======== Given passage

If you use a software iSCSI initiator with standard GbE ports, block IO
latency can become a problem, but basically in only 3 scenarios:

1.  Slow CPUs or not enough CPUs/cores.  This is unlikely to be a
problem in 2012, given the throughput of today's multi-core CPUs.  Low
CPU throughput hasn't generally been the cause of software iSCSI
initiator latency problems since pre-2007/8 with most applications.  I'm
sure some science/sim apps that tax both CPU and IO may have still had
issues.  Those would be prime candidates for iSCSI HBAs.

2.  An old OS kernel that doesn't thread IP stack, SCSI encapsulation,
and/or hardware interrupt processing amongst all cores.  Recent Linux
kernels do this rather well, especially with MSI-X enabled, older ones
not so well.  I don't know about FreeBSD, Solaris, AIX, HP-UX, Windows, etc.

================

▸ **Directions**
**1.** Can you copy out the records from the line with "Where should I" up to and including the line with "[x=98, y=300]", leaving the pictures out?
**2.** Can you carry on the text about software iSCSI initiator latency from its last sentence?

======== Records to use

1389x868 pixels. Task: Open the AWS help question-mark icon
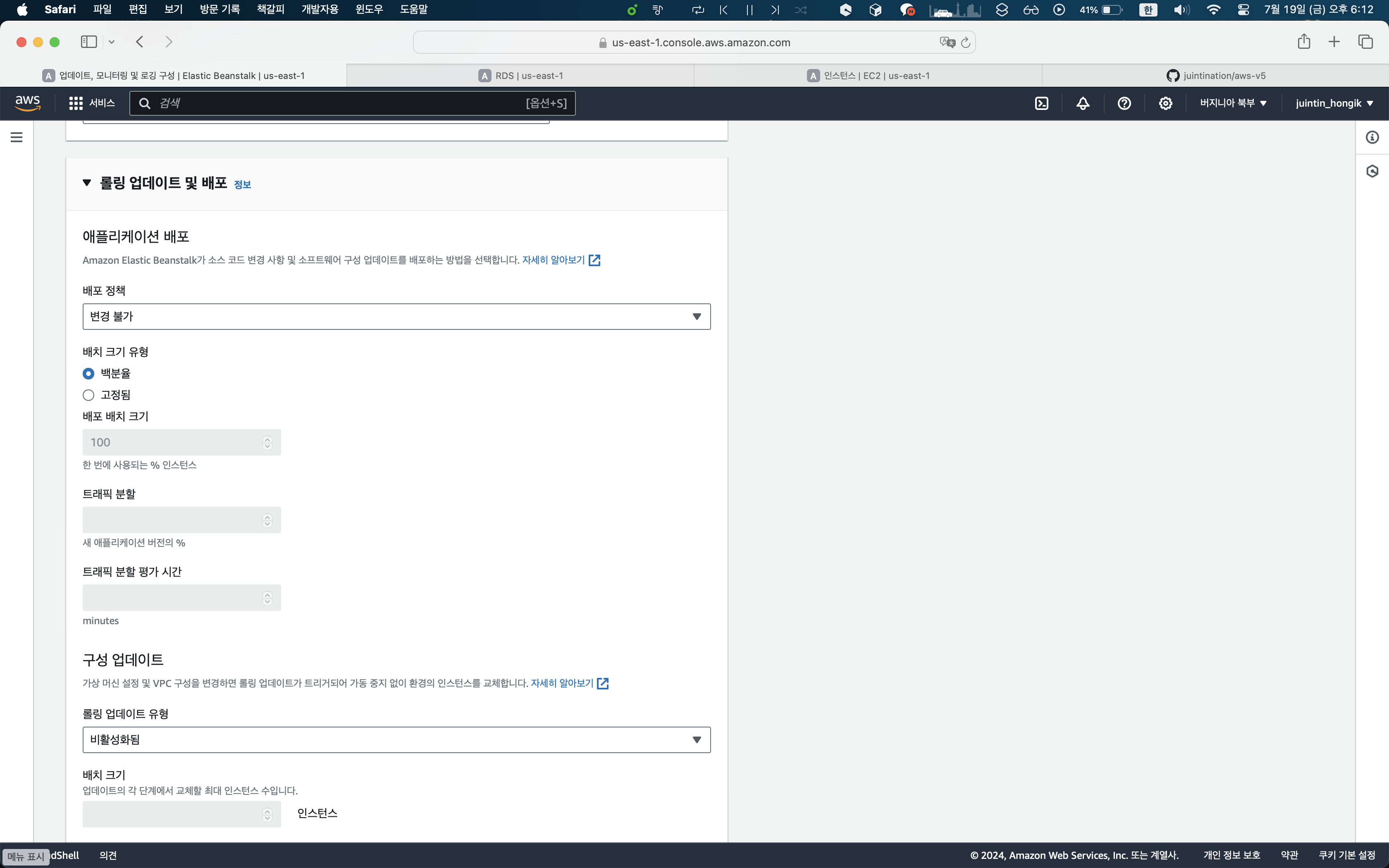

================
======== Records to use

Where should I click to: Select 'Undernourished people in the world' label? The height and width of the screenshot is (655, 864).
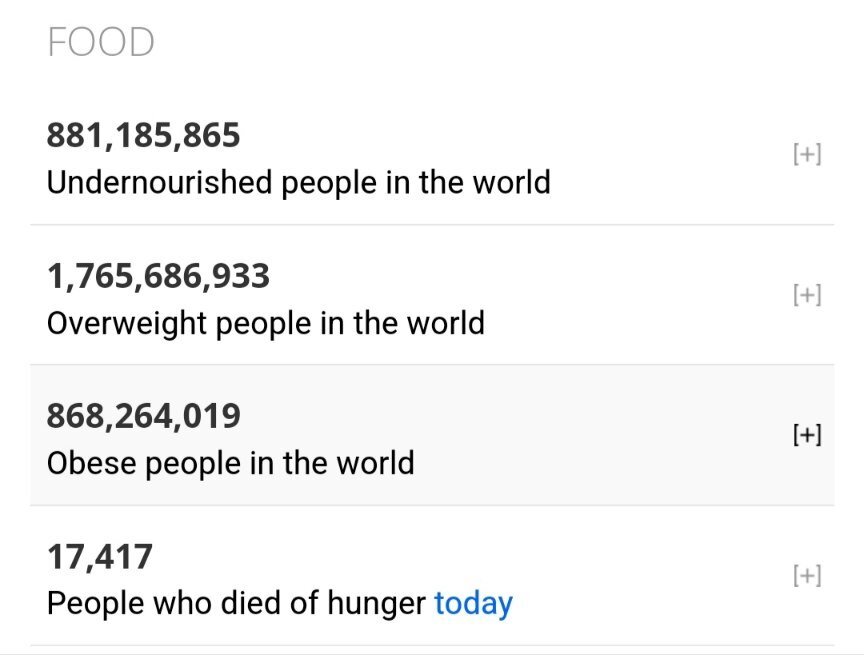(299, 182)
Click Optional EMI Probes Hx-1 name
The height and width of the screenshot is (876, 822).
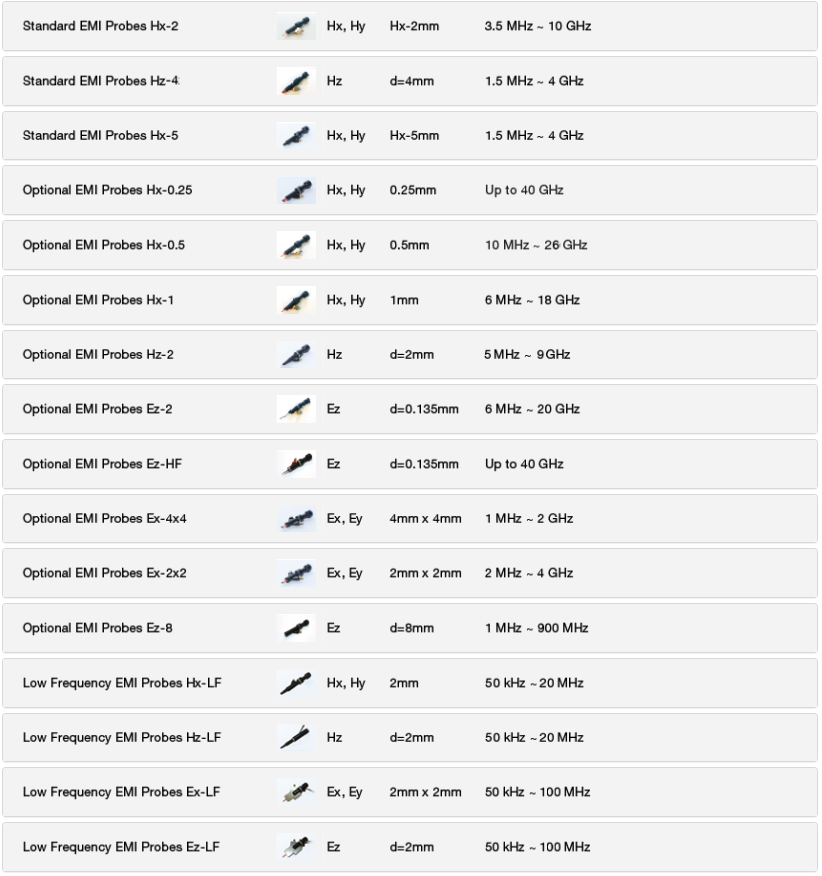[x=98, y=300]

================

▸ **Solved tasks**
**1.**
Where should I click to: Select 'Undernourished people in the world' label? The height and width of the screenshot is (655, 864).
(299, 182)
Click Optional EMI Probes Hx-1 name
The height and width of the screenshot is (876, 822).
[x=98, y=300]

**2.**
3.  System under sufficiently high CPU load to slow IP stack and iSCSI
encapsulation processing, and or interrupt handling.  Again, with
today's multi-core fast CPUs this probably isn't going to be an issue,
especially given that POP/IMAP are IO latency bound, not CPU bound.
Most people running Dovecot today are going to have plenty of idle CPU
cycles to perform the additional iSCSI initiator and TCP stack
processing without introducing undue block IO latency effects.

As always, YMMV.  The simply path is to acquire your iSCSI SAN array and
use software initiators on client hosts.  In the unlikely event you do
run into block IO latency issues, you simply drop an iSCSI HBA into each
host suffering the latency.  They run ~$700-900 USD each for single port
models, and they eliminate block IO latency completely, which is one
reason they cost so much.  They have an onboard RISC chip and memory
doing the TCP and SCSI encapsulation processing.  They also give you the
ability to boot diskless servers from LUNs on the SAN array.  This is
very popular with blade server systems, and I've done this many times
myself, albeit with fibre channel HBAs/SANs, not iSCSI.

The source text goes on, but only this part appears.